The ad-libbing is a tribute to singer-songwriter Peter Allen's interactive style.
NEW YORK (AP) -- Hey ladies (and guys who think he's hot): Wanna meet Hugh Jackman? It's easy, though it could be expensive and a little embarrassing.
All you have to do is buy tickets for his Broadway musical "The Boy From Oz," preferably in the front row, and show up late, preferably after the first couple of numbers have come and gone.
You will undoubtedly find yourself on the receiving end of what has become Jackman's now-famous heckling.
That's where a group of four tardy women were during a recent matinee when Jackman -- who remained flamboyantly in character as Australian singer-songwriter Peter Allen -- forced them to stand up, swivel their hips and show the rest of the audience the fake Kate Spade purse one of them had just bought.
The foursome -- and the audience -- ate it up.
A little wary
"I was a bit nervous about it at first. I mean, what if you start heckling someone who stumps you? And New Yorkers are pretty vocal," said Jackman, star of the new movie "Van Helsing."
"Then after a while I kind of realized, it kind of doesn't matter if you come up with something that's not very funny. ... People just, I think, like the fact that you're going off the script and that you interact with them. And the effect on the show -- I think it's made the audience more relaxed."
Relaxed is a great word to describe Jackman, too, even though the roles he's best known for are intense characters who couldn't be more different from one other.
'X-Men' actor
The 35-year-old Australian actor first became known to American audiences as the morose, metal-clawed mutant Wolverine in the first "X-Men" movie in 2000, a role he reprised in the 2003 sequel. (In between, he squeezed in a couple of forgettable romantic comedies, "Someone Like You" with Ashley Judd and "Kate & amp; Leopold" with Meg Ryan, and the crime thriller "Swordfish," with Halle Berry's bare breasts.)
In "Van Helsing," another big action movie, he takes on Dracula, Frankenstein's monster and the Wolf Man.
But his background was in musical theater, most notably "Oklahoma!" in London. His stage charisma and booming voice led him to playing Allen, Liza Minnelli's first ex-husband, who wrote "I Honestly Love You" for Olivia Newton-John and "I Go to Rio" for himself before dying of AIDS in 1992.
The aerobically demanding role has earned Jackman universal rave reviews (though critics haven't been quite so kind to the show itself) and he's a nominee June 6 at the Tonys -- which he happens to be hosting for the second consecutive year.
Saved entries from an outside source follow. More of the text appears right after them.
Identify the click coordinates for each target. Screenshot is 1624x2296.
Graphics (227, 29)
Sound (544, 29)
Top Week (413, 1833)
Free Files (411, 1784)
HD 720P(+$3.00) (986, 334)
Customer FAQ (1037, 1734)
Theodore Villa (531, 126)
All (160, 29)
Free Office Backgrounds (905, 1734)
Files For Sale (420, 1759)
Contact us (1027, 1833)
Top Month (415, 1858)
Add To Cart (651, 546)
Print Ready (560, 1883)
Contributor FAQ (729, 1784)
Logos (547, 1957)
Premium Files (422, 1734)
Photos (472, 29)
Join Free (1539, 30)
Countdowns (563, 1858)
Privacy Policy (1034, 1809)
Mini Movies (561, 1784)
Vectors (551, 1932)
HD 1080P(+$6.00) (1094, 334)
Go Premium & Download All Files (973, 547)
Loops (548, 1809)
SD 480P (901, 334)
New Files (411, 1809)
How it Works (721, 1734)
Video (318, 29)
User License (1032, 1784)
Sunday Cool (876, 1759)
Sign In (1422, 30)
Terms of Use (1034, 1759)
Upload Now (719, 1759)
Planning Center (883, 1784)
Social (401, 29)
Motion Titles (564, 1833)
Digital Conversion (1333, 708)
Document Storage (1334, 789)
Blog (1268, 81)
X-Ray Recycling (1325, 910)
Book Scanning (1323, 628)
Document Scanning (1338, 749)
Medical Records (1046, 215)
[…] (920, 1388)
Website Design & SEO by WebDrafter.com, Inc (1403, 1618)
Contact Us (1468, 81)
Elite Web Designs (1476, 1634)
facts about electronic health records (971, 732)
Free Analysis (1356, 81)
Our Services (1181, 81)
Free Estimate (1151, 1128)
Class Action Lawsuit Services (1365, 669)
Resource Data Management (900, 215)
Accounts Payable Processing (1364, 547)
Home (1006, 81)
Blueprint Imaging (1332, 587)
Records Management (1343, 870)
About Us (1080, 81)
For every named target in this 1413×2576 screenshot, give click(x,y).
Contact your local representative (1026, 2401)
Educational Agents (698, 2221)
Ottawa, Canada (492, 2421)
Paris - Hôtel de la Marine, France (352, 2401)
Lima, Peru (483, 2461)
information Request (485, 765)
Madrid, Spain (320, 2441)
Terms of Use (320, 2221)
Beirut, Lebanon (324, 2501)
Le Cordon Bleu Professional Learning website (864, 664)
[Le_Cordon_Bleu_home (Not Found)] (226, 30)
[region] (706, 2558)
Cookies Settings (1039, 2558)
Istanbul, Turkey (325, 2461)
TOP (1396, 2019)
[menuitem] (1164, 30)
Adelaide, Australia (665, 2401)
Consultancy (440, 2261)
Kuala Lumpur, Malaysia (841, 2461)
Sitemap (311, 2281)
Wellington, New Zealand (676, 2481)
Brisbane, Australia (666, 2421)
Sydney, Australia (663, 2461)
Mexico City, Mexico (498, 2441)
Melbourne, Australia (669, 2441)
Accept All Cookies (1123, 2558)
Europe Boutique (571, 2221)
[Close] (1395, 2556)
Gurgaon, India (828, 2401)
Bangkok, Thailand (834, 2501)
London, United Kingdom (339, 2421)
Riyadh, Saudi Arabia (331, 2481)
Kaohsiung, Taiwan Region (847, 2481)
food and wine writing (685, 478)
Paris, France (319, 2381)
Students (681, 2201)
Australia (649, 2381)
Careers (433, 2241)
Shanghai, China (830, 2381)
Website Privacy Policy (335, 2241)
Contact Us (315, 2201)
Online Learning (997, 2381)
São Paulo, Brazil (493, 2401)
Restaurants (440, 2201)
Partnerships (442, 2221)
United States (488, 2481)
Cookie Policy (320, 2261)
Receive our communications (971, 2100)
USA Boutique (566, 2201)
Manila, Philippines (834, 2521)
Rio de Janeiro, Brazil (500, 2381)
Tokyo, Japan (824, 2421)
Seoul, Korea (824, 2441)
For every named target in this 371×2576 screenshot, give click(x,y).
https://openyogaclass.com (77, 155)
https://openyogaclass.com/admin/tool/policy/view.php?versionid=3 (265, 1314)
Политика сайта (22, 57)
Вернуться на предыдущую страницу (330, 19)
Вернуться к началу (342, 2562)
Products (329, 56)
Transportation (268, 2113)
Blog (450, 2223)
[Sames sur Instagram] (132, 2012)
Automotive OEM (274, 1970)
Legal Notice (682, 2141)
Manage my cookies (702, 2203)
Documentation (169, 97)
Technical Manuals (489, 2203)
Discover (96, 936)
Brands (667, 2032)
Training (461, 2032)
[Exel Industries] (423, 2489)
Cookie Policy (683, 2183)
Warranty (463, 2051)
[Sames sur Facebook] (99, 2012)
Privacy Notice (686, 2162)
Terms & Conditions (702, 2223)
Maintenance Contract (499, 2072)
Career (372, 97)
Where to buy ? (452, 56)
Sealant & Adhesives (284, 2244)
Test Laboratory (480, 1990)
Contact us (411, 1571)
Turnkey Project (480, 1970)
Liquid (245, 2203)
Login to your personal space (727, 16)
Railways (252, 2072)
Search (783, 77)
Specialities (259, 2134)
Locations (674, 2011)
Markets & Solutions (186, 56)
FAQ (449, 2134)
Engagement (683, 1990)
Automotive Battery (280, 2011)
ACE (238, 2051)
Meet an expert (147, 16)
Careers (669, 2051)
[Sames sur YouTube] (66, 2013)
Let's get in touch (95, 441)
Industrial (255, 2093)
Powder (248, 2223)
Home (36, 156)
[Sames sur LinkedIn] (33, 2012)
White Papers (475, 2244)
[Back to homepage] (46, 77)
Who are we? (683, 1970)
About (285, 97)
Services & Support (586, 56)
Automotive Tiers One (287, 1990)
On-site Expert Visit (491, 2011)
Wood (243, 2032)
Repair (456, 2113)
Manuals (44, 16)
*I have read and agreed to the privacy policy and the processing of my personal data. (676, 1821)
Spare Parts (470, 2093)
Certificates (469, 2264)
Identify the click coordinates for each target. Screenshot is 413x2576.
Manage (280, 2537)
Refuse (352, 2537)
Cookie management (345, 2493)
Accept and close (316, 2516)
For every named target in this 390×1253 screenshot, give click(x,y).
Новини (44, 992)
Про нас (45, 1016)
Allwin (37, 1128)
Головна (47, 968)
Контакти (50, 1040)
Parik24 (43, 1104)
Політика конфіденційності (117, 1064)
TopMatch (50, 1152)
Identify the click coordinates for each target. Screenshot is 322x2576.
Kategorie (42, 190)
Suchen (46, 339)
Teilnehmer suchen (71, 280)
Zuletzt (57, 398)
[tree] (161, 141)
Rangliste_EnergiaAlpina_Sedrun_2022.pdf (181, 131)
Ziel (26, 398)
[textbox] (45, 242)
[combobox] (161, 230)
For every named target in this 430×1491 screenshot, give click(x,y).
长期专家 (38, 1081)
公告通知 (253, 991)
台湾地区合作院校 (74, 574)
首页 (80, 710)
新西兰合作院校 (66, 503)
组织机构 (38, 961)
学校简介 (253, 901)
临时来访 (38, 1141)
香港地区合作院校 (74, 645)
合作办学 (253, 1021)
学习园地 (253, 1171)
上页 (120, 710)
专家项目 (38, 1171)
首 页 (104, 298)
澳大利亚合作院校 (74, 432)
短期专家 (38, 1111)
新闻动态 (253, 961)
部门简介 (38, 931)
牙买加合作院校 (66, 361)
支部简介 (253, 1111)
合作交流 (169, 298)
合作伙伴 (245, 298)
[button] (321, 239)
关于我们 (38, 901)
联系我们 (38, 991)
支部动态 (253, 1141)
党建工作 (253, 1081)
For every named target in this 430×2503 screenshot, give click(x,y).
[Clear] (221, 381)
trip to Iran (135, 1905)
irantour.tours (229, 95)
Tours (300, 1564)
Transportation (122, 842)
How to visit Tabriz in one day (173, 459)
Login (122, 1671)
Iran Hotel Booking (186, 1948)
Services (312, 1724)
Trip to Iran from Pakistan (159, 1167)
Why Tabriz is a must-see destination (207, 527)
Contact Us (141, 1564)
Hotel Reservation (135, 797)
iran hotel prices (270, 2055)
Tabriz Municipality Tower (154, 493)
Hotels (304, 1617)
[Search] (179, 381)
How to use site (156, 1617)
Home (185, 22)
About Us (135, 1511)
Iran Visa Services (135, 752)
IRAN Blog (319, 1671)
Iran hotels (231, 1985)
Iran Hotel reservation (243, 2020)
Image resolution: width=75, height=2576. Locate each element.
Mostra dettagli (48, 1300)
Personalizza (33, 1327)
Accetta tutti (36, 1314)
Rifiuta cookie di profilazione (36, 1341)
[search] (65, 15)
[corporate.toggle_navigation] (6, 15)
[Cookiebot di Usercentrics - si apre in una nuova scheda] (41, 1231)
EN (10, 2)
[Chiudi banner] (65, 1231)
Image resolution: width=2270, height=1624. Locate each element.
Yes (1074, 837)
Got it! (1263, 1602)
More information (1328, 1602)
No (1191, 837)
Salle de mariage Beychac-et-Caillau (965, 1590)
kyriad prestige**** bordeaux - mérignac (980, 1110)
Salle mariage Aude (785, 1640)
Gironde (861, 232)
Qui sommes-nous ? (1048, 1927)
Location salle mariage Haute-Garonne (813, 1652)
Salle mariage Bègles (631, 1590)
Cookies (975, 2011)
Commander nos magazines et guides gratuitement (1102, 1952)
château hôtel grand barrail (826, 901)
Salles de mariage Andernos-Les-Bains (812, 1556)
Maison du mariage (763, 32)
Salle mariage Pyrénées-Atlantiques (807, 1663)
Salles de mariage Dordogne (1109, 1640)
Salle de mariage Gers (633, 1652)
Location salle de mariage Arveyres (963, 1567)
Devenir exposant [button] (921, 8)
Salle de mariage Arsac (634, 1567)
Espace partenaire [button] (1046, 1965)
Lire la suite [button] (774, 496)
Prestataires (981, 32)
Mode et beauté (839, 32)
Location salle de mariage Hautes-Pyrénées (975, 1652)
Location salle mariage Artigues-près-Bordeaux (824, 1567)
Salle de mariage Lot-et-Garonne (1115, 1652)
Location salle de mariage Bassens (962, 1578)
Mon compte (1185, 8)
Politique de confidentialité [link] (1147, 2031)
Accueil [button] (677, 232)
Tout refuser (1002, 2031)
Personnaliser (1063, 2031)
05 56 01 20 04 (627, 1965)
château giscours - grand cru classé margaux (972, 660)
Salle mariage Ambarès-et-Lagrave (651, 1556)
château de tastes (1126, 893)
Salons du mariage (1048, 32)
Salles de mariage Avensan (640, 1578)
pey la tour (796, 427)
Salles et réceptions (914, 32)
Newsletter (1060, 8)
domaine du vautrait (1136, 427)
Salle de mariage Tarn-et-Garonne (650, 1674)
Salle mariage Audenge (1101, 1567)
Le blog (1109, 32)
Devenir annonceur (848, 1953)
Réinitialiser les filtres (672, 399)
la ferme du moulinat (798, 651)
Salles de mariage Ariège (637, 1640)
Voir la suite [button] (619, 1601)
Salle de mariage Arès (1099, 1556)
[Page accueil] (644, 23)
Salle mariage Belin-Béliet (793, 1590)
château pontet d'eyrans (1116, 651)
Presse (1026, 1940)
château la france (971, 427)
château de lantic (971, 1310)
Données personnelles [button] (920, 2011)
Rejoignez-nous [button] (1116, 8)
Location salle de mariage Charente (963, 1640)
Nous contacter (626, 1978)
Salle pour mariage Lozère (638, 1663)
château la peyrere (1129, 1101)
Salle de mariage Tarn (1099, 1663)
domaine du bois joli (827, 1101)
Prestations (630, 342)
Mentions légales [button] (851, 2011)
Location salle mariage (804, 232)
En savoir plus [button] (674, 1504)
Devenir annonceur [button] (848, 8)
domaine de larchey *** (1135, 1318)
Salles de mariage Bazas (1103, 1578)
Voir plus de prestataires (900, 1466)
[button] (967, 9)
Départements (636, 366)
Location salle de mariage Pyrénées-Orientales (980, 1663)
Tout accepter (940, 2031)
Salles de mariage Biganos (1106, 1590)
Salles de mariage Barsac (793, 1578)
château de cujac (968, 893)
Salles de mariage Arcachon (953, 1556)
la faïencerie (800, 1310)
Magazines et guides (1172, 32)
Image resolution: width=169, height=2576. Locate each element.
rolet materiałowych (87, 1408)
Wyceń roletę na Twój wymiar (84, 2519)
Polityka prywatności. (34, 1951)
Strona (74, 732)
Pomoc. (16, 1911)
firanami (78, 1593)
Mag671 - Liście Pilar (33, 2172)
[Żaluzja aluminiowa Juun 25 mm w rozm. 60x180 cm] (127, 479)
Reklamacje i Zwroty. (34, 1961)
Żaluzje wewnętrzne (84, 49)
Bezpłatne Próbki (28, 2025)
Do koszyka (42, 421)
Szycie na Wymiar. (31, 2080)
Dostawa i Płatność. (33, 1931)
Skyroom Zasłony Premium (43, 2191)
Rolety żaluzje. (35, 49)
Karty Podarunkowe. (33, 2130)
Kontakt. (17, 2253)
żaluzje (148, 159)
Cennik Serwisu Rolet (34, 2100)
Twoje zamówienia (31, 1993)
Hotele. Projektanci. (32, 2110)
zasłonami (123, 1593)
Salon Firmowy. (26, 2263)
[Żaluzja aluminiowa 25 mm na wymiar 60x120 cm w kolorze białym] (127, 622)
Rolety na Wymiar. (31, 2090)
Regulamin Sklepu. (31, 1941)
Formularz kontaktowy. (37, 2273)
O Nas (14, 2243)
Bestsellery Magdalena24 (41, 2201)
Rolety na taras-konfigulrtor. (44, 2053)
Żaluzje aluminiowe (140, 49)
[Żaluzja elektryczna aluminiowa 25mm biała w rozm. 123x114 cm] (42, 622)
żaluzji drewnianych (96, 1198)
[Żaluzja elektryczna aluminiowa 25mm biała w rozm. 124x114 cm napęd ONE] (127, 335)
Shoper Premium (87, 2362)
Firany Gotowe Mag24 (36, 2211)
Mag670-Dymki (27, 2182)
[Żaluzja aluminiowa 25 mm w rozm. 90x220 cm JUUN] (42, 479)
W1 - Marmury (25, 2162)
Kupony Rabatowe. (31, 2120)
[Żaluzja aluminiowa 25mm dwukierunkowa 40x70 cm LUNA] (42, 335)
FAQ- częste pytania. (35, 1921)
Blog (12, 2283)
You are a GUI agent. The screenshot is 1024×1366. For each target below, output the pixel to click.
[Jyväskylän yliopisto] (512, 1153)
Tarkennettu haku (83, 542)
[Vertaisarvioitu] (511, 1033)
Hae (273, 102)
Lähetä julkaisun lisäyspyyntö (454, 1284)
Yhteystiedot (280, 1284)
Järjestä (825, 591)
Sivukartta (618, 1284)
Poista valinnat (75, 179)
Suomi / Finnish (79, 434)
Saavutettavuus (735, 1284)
"I get people coming to the show, I know are only coming because they've seen me in 'X-Men.' ... I don't mind that. When I trained at acting school you do fencing, Shakespeare class, modern dance, circus school, all before lunch," he said in an interview with The Associated Press.
"For me as the actor, I loved that. So I kind of have to believe that audiences don't mind seeing you in different things. ... If they only want to see me in one thing, so be it. But I don't worry about it too much."
Ad-libbing begins
"The Boy From Oz" director Phil McKinley said the on-stage ad-libbing began as a nod to Allen's interactive style.
"He has become brilliant at it, and the audience loves it," McKinley said.